Perang Dingin Teknologi Chip, Siapa Menang?

oleh -301 Dilihat
Perang Dingin Teknologi Chip. [Foto: Dok. Its]

Kabapedia.com – Perkembangan teknologi semikonduktor telah memicu perang dingin teknologi yang melibatkan bukan hanya perusahaan produsen chip, tetapi juga negara-negara maju. Mereka bergerak cepat untuk melindungi kepentingan negaranya dan berupaya mati-matian untuk menjadi penguasa teknologi chip.

Baca juga:

Pemenang dari perang teknologi ini akan mampu menentukan arah politik global di masa depan. Tapi, mungkinkah satu negara bisa menguasainya sendirian? Jika bisa, negara mana yang akan unggul dan bagaimana caranya? Lalu, bagaimana dengan posisi Indonesia? Apa yang bisa kita lakukan? Yuk, kita cari tahu.

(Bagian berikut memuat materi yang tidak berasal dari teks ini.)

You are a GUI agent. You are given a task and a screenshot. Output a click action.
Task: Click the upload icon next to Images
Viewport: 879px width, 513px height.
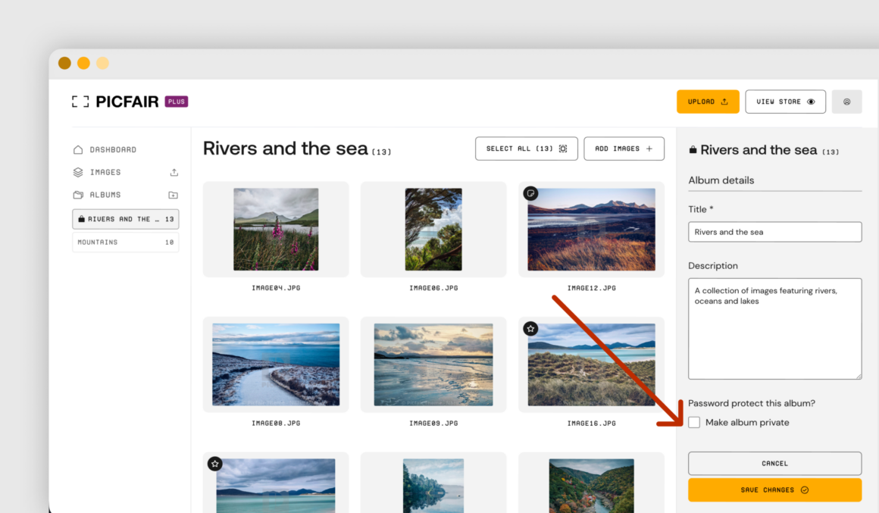pos(174,172)
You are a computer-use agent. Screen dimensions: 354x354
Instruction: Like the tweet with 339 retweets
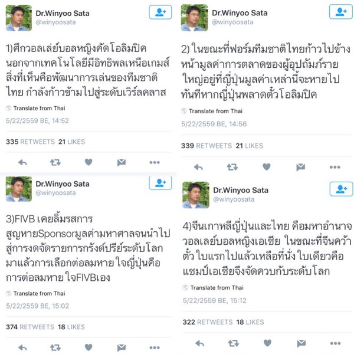tap(267, 167)
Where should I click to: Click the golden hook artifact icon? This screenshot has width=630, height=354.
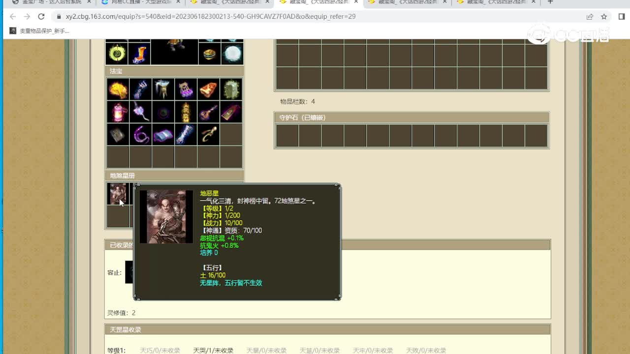click(209, 135)
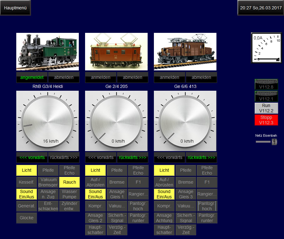Image resolution: width=284 pixels, height=239 pixels.
Task: Ring the Glocke bell on Heidi
Action: (27, 218)
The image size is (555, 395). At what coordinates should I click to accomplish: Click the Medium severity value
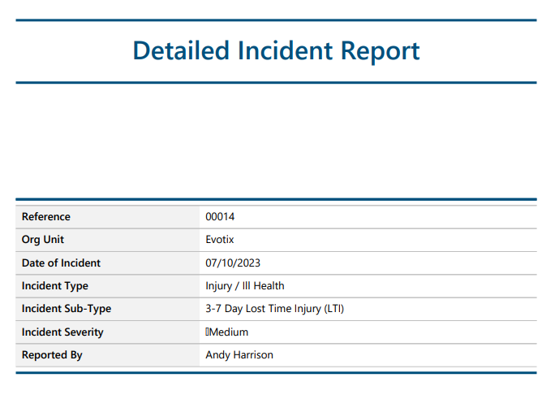(x=229, y=332)
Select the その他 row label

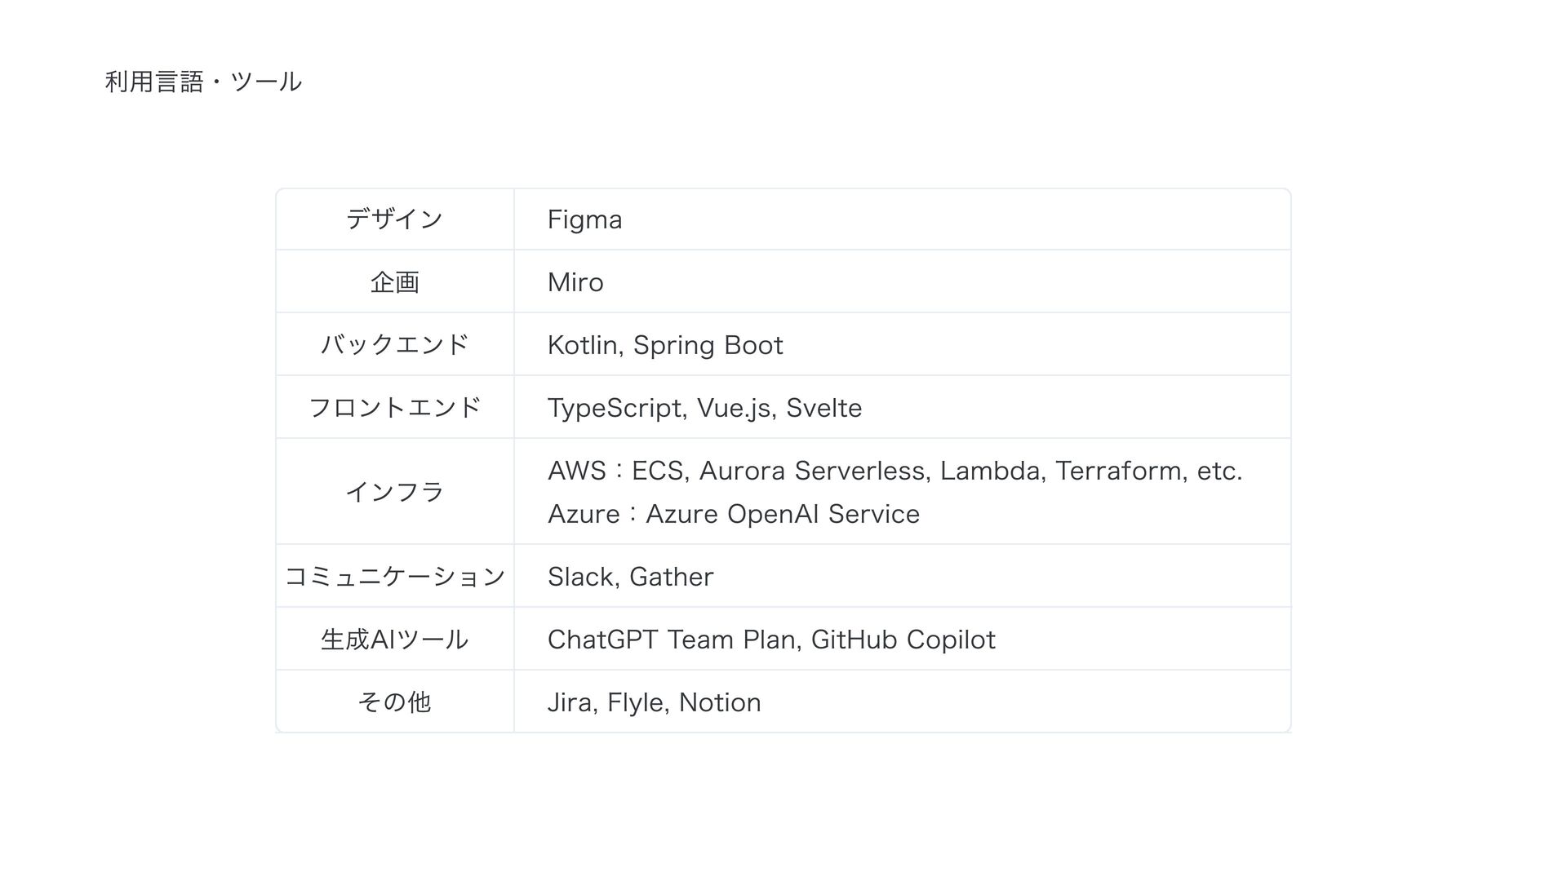click(x=394, y=702)
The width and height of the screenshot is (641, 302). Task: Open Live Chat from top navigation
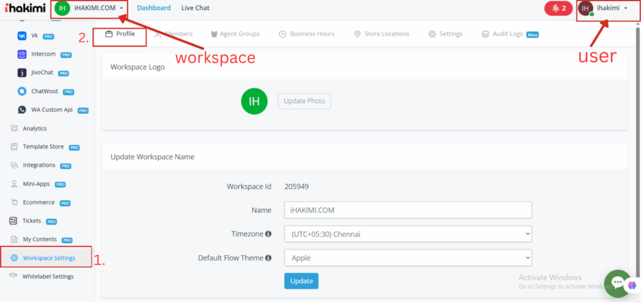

Pertarungan Panas di Dunia Chip

Saat ini, sedang berlangsung pertarungan seru antara produsen-produsen chip semikonduktor. Mereka beradu inovasi, meningkatkan kapasitas produksi, dan beradu strategi dalam mengelola bisnis untuk merajai pasar chip yang sangat menggiurkan. Intel, Samsung Electronics, Qualcomm, Micron Technology, SK Hynix, dan Nvidia terlibat dalam pertarungan tersebut.

Intel, sebagai pemimpin teknologi chip komputer dan server, sedang mengejar ketertinggalannya di pasar chip data center dan AI. Mereka menggelontorkan dana besar-besaran dalam penelitian dan manufaktur chip untuk menyaingi Nvidia dan AMD.

Samsung Electronics, produsen utama chip memori, sedang melebarkan langkah menjadi contract chip manufacturer untuk bersaing dengan TSMC. Mereka gencar berinvestasi dalam teknologi canggih seperti EUV lithography untuk mempertahankan posisinya.

Qualcomm memperluas bisnisnya ke sektor otomotif dan IoT. Dikenal dengan inovasi chip modem seluler, Qualcomm menciptakan ekosistem terpadu yang luas dan meningkatkan kapasitasnya dalam AI dan edge computing.

Micron Technology dan SK Hynix berfokus pada produksi chip memori DRAM dan NAND flash, yang meningkatkan kapasitas penyimpanan dan kecepatan sambil menurunkan biaya produksi.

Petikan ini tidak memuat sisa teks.